(STATED EXERCISE)
From the records below, keep only the lines that contain the word "icon", and copy each of them.

(PROVIDED DATA)
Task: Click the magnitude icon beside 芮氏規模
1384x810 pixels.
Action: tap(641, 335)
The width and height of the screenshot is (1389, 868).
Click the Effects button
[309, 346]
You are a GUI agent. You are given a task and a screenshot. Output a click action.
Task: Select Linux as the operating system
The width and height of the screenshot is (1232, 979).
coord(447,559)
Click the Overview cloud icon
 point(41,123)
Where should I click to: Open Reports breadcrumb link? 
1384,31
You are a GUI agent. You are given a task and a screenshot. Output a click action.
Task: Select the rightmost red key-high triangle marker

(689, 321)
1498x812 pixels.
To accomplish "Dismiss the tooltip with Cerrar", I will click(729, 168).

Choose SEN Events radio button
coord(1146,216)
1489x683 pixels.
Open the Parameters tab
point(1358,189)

(WRITTEN RESPONSE)
Task: Click the magnitude icon beside 芮氏規模
Click the Overview cloud icon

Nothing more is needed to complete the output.